To ensure your grapevines produce a bountiful harvest next season, you'll need to invest considerable time and effort in the autumn months, preparing the plants for winter. The subtleties and nuances of caring for this perennial shrub have long been known and successfully applied. You can learn more about them by reading this article.

Caring for grapes in autumn

Basic care activities

To obtain a stable and abundant harvest, careful preparation is required in the autumn, enhancing the plant's protective properties.

Name Productivity Disease resistance Ripening period
Autumn watering High Average Early
Processing and spraying grapes Average High Average
Fertilizing grapes High High Late

Autumn watering

After the grapes have been harvested, there's no need to water the plants, especially if it's not too hot outside. However, watering the grape vines is essential in October.

Watering should be generous, allowing the water to moisten the top layers of soil. Autumn watering is crucial, as it helps the plant adapt to the approaching frosts.

Critical parameters for autumn watering
  • ✓ The optimal soil moisture depth should be at least 50 cm to ensure sufficient moisture reserves for the winter.
  • ✓ The water temperature for irrigation should not be lower than +10°C to avoid stress on the root system.

To ensure the grapevine's root system receives the necessary amount of moisture, it's recommended to dig small trenches near each vine and insert plastic tubes into them. This will direct water directly to the roots.

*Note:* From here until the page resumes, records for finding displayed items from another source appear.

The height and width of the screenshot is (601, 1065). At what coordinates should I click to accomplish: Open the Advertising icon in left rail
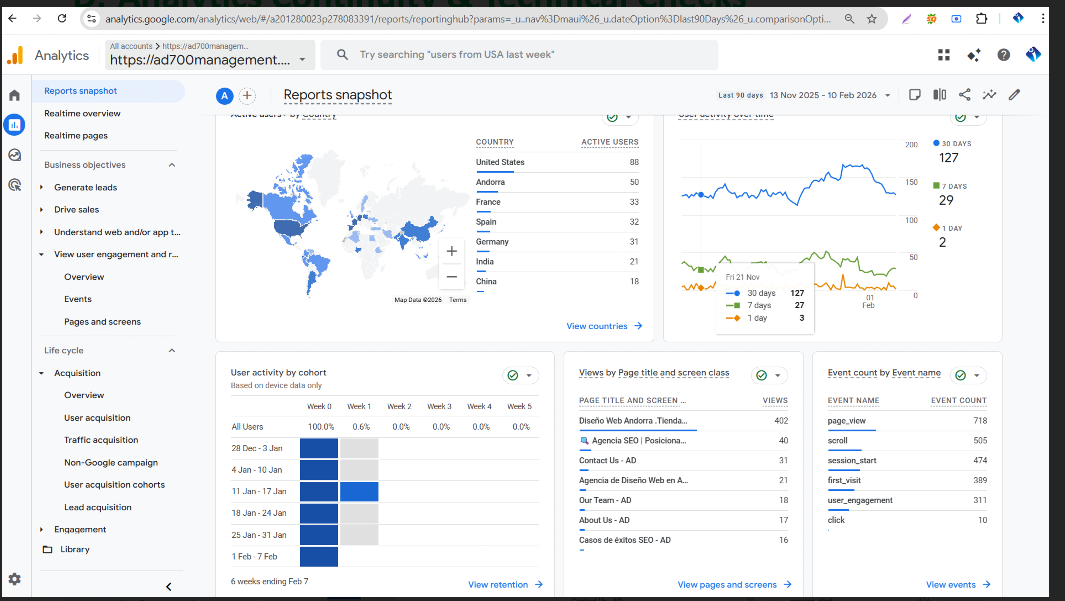pos(14,184)
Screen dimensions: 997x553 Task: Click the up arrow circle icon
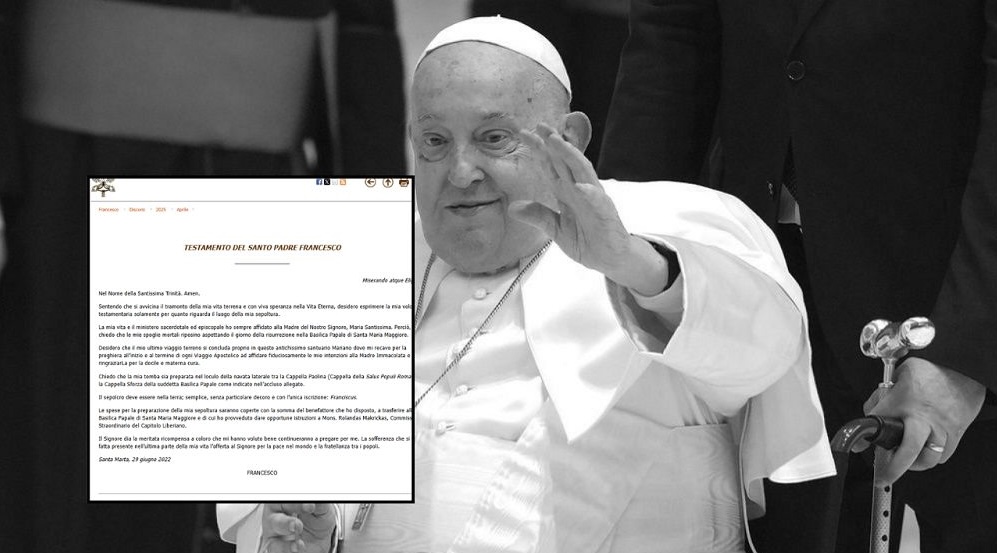pyautogui.click(x=388, y=182)
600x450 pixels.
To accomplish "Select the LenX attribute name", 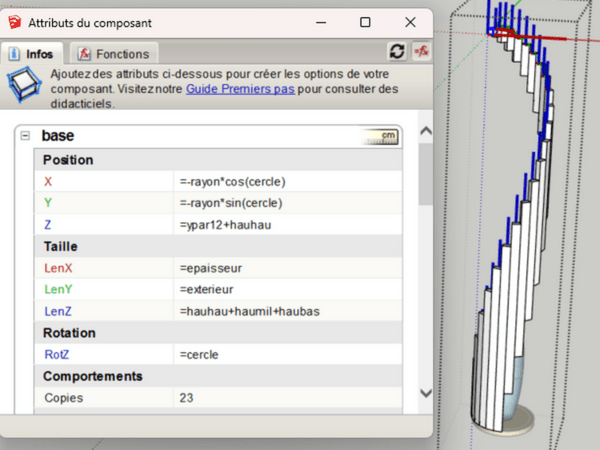I will click(59, 268).
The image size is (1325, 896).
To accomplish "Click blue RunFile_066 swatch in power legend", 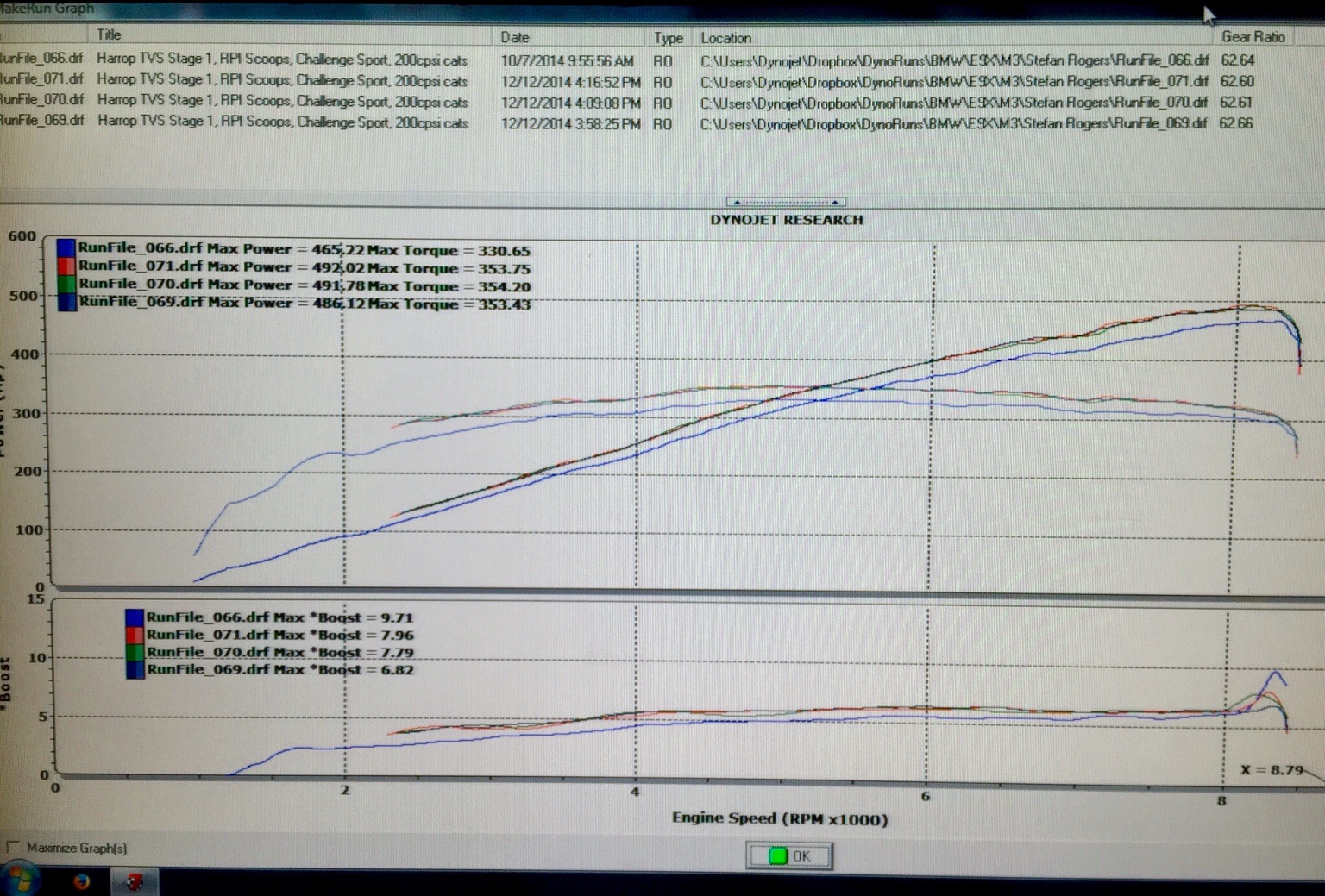I will point(66,248).
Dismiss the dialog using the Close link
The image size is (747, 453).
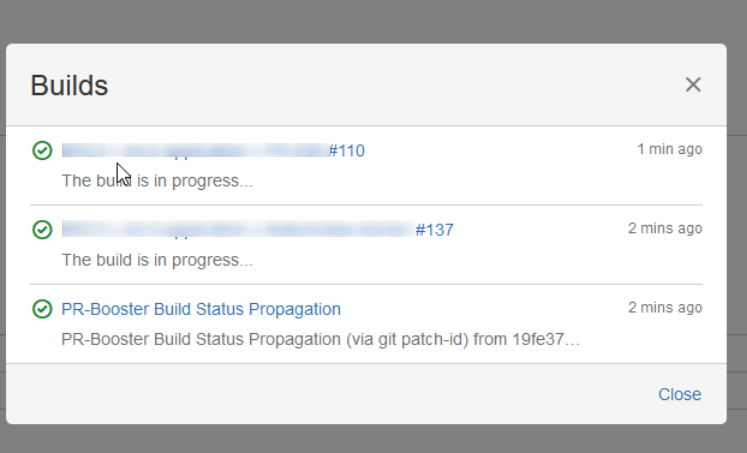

During the first few days after moistening the soil, it's a good idea to monitor its density. If the soil becomes compacted, loosen it slightly.

Processing and spraying grapes

When harvesting, it's recommended to carefully examine the plant's condition. Are there any signs of disease or pests?

Preventative measures to eliminate pathogens are much easier in the fall. Since the berries have already been picked, you can safely use the most powerful products without risking damage to the harvest. As a preventative measure, it's recommended to treat grape vines with the following products: Amistar (for insects) and cumulus solution (for powdery mildew).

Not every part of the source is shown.